ETL Process taking a while to execute

Question

Post reply

ETL Process taking a while to execute

SSC-Rules

SSC Veteran

Points: 206
More actions
July 14, 2008 at 7:35 am

#195206

Hi,
we have an ETL process that is running everynight, and we get data (text files) about say 4 million rows. And only about 300 thousand rows have been updated, so we have to do a delete statment for the rest of the rows, which is taking a while to execute. Do you all know any other way around these? We thought of cursors but same overhead for cursors are high also. Also temp table same way, temp db would be filled, same performance issue.
Thanks,
FK

Viewing 11 posts - 1 through 10 (of 10 total)

You must be logged in to reply to this topic. Login to reply

Gail Shaw SSC Guru Points: 1004504 More actions · Answer 1

Cursors = really, really bad idea

Could you describe what happens in a little more detail please?

Gail Shaw
Microsoft Certified Master: SQL Server, MVP, M.Sc (Comp Sci)
SQL In The Wild: Discussions on DB performance with occasional diversions into recoverability

We walk in the dark places no others will enter
We stand on the bridge and no one may pass

SSC-Rules SSC Veteran Points: 206 More actions · Answer 2

Agree, cursors are bad and we are staying away from those!!

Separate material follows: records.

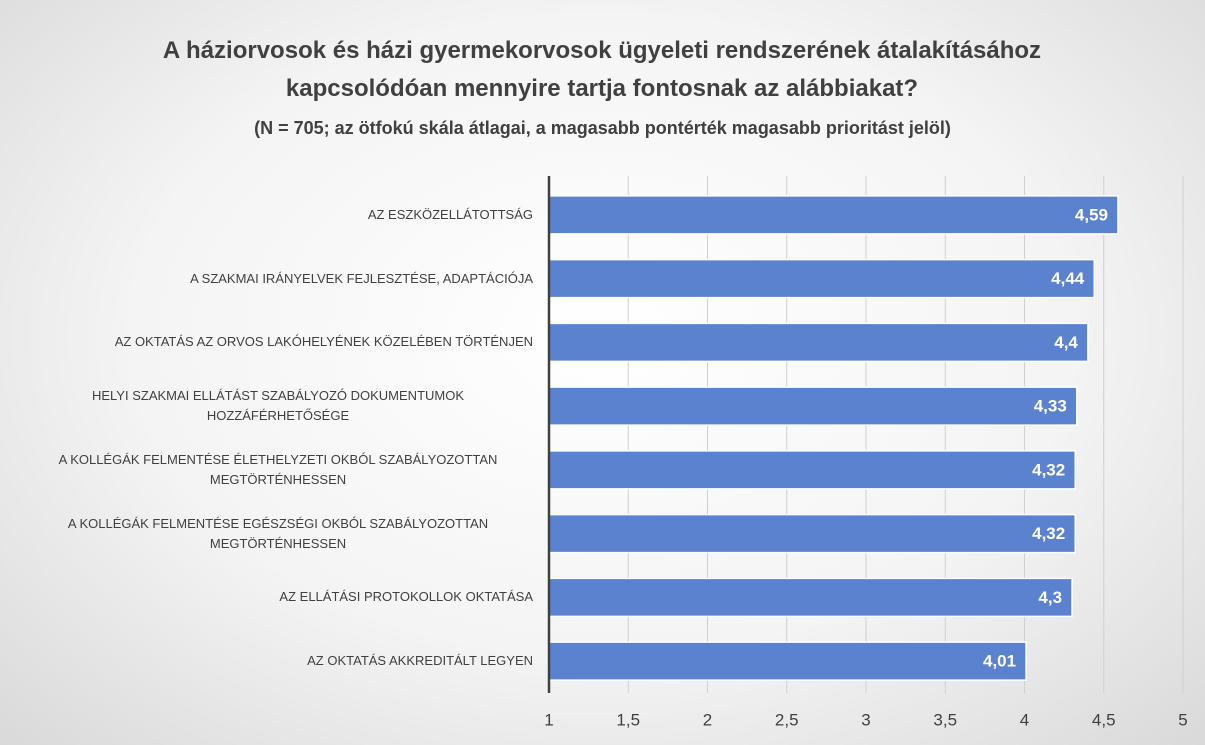  I want to click on x-tick-label: 3, so click(866, 720).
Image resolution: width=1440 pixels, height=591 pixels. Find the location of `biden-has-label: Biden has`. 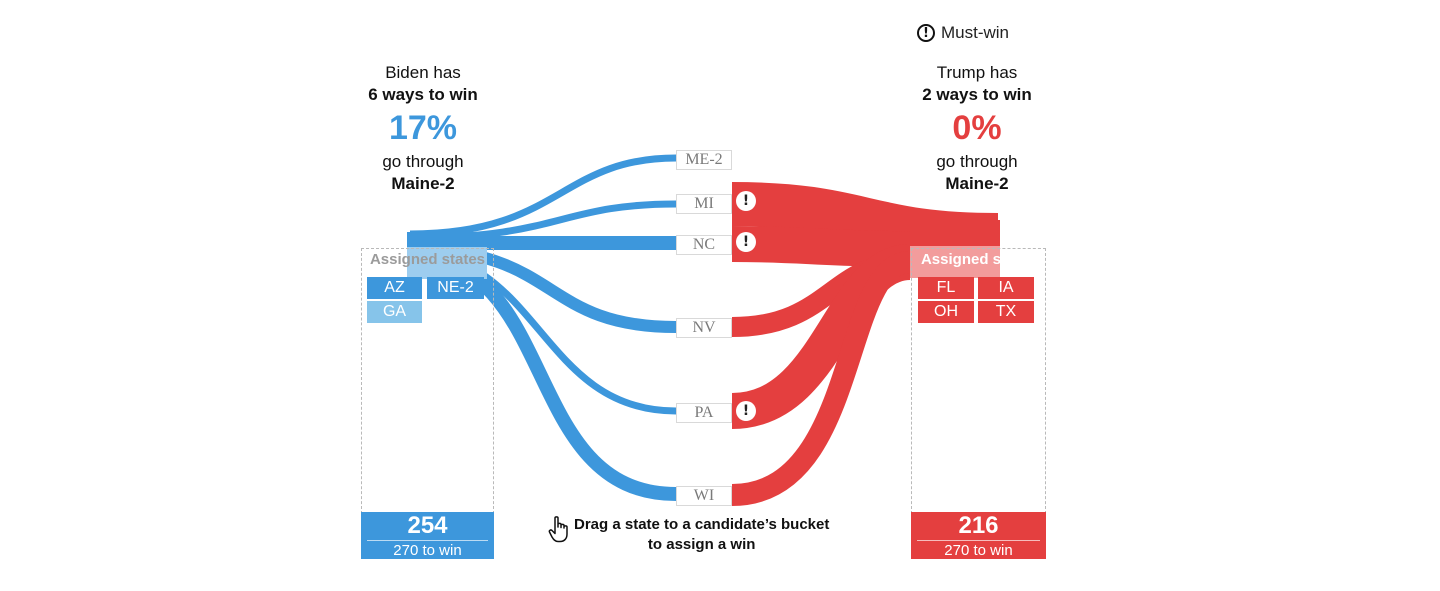

biden-has-label: Biden has is located at coordinates (423, 72).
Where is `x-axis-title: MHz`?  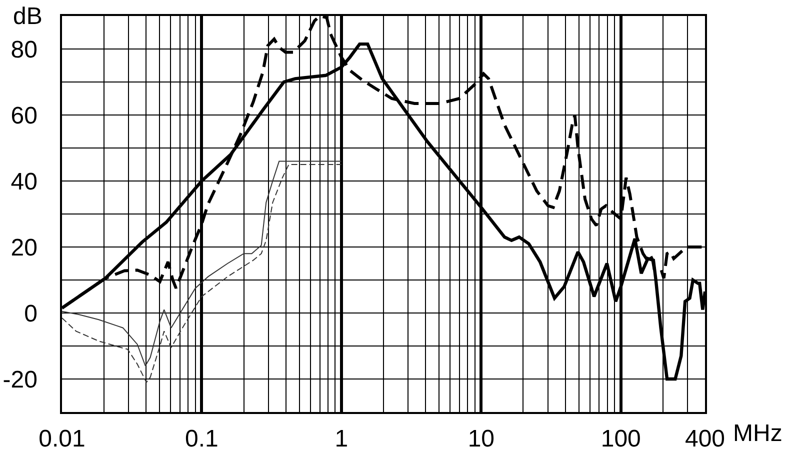
x-axis-title: MHz is located at coordinates (758, 434).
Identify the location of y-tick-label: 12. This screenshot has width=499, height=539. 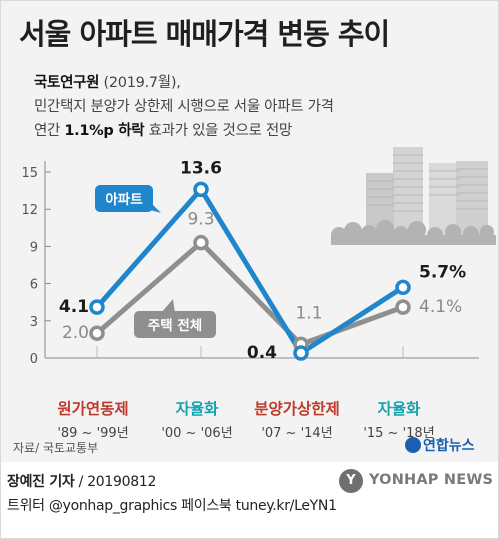
(30, 210).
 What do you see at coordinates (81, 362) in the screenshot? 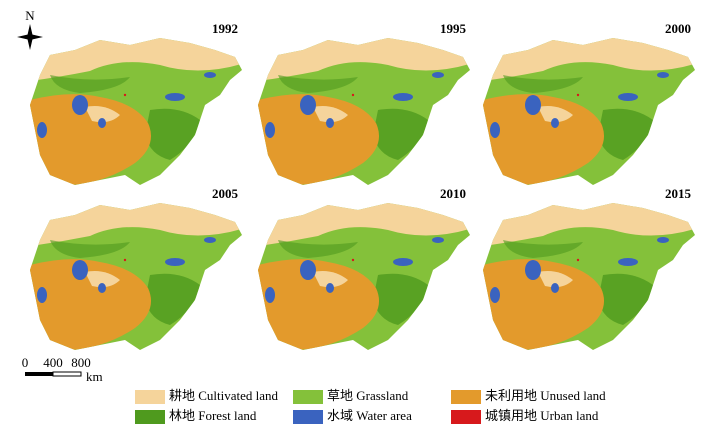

The current delete statment takes about 872729 ms, which is kind of high, and what the delete does is delete the unchanged data (3.5 million rows) and keep the changed once .5 million rows.

Gail Shaw SSC Guru Points: 1004504 More actions · Answer 3

Could you describe the ETL process a bit more please?

You may find it more efficient to copy the rows you want to keep to a temp table, truncate the original table and copy the rows back.

Gail Shaw
Microsoft Certified Master: SQL Server, MVP, M.Sc (Comp Sci)
SQL In The Wild: Discussions on DB performance with occasional diversions into recoverability

We walk in the dark places no others will enter
We stand on the bridge and no one may pass

SSC-Rules SSC Veteran Points: 206 More actions · Answer 4

Wel, I think that should work. Thanks.

Our ETL process the following..

We have mainframe files that get loaded at night, and basically the ETL will load the file into a table, once there using slowly changing dimension we check for various fileds if they were updated or what needs to be updated, so for the once we don't want to do anything, we delete based on one column flag, and then continue to load the rest to the appropriate fact tables. So that delete step was taking a while, we created an index (non-clustered) on it but still did not help, I will try to create a temp table or even a regular table, and do the truncate. Make sense. Thanks.

Loner SSC-Insane Points: 21279 More actions · Answer 5

Which column did you create an index? How big is the table? If the table is big and there are many indexes on the table, it will take a while to delete it.

Did you mention you use cursor or just use the 'Delete' statement?

DELETE x

FROM Tablex x

INNER JOIN temptable t ON x.col1 = t.col1

WHERE x.Delcol = 'Y'

SSC-Rules SSC Veteran Points: 206 More actions · Answer 6

The table is about 4 Million rows, very big, but the temp table idea seems to be working, thanks.

Gail Shaw SSC Guru Points: 1004504 More actions · Answer 7

Generally, if you're deleting up to half the table (maybe even more) it's faster to save the rows you want, then trunate the table than to run the delete.

Less impact on the tran log too, since truncate is a minimally logged operation.

Gail Shaw
Microsoft Certified Master: SQL Server, MVP, M.Sc (Comp Sci)
SQL In The Wild: Discussions on DB performance with occasional diversions into recoverability

We walk in the dark places no others will enter
We stand on the bridge and no one may pass

gustavo.romero.vargas SSC Enthusiast Points: 169 More actions · Answer 8

i was in a project in which we had the same issue but with excel.. what we did was all the sql code validation or operations that we had in the ETL was moved to stored procedures and we reduced the time to almost %80.it worked. and also if the file has information that is not needed it could be deleted before doing any operation.

MelS-512196 SSC Eights! Points: 842 More actions · Answer 9

The truncate solution seems best, but if you really get stuck having to delete millions of rows, one technique that has worked for me is setting a rowcount of something like 50000 or 100000 and looping through the delete statement until count = 0. Keeps the tran log manageable. Each delete statement usually would take a few seconds, and even if you loop through 30-40 times, total time may only be a few minutes.

Dave Klug SSCertifiable Points: 5811 More actions · Answer 10

Be aware that the SCD transform in SSIS does generally not scale well on large datasets.